Exercise:
Write out exactly the lines from the one containing "This screenshot has width=953, height=672." through the last line of the records below, including both.

Extracted material:

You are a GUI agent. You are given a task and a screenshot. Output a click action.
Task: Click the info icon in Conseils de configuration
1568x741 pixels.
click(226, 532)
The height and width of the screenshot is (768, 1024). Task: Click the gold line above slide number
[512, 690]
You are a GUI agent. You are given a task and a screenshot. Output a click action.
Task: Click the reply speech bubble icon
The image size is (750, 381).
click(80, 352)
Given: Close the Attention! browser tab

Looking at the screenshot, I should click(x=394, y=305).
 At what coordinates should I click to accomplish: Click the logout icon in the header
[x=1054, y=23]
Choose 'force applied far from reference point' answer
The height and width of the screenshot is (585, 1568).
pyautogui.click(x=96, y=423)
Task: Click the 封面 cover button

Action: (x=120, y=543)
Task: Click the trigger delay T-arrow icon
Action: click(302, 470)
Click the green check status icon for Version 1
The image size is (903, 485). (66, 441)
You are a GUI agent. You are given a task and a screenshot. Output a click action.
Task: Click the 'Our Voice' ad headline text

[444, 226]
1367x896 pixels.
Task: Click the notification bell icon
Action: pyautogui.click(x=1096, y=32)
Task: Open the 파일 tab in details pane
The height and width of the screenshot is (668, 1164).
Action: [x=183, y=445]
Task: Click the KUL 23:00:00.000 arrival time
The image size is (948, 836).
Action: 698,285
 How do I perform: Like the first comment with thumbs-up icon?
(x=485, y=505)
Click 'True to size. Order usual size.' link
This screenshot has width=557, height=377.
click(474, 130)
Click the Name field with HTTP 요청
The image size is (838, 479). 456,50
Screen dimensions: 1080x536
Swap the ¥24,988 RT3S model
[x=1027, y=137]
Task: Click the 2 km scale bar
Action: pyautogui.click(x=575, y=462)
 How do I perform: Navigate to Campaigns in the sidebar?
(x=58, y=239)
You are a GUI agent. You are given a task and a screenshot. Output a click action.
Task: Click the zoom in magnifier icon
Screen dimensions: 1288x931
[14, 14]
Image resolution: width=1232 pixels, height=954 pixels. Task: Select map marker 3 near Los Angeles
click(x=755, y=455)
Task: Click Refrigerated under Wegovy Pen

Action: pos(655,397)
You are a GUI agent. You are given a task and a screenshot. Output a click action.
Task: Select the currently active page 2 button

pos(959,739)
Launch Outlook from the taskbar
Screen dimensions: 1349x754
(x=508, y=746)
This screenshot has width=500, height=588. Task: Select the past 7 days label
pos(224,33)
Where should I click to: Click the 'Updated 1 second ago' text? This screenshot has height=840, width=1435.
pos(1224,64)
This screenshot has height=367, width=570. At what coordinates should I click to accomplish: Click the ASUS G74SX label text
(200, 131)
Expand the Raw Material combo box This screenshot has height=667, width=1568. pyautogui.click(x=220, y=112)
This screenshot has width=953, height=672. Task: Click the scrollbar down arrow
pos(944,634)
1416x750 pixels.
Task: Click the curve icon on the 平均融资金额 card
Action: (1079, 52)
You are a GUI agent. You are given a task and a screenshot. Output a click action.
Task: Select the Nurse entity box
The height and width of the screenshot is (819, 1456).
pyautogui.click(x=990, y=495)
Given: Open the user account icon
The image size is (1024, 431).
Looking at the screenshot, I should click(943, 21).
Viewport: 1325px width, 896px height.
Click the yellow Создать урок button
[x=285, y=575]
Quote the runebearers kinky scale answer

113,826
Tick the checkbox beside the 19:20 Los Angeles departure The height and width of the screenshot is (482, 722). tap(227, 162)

Task output:
This screenshot has width=953, height=672. Task: Click the scrollbar down arrow
pos(944,634)
1416x750 pixels.
Task: Click the curve icon on the 平均融资金额 card
Action: (1079, 52)
You are a GUI agent. You are given a task and a screenshot. Output a click action.
Task: Select the Nurse entity box
The height and width of the screenshot is (819, 1456).
pyautogui.click(x=990, y=495)
Given: Open the user account icon
The image size is (1024, 431).
Looking at the screenshot, I should click(943, 21).
Viewport: 1325px width, 896px height.
Click the yellow Создать урок button
[x=285, y=575]
Quote the runebearers kinky scale answer

113,826
Tick the checkbox beside the 19:20 Los Angeles departure The height and width of the screenshot is (482, 722). tap(227, 162)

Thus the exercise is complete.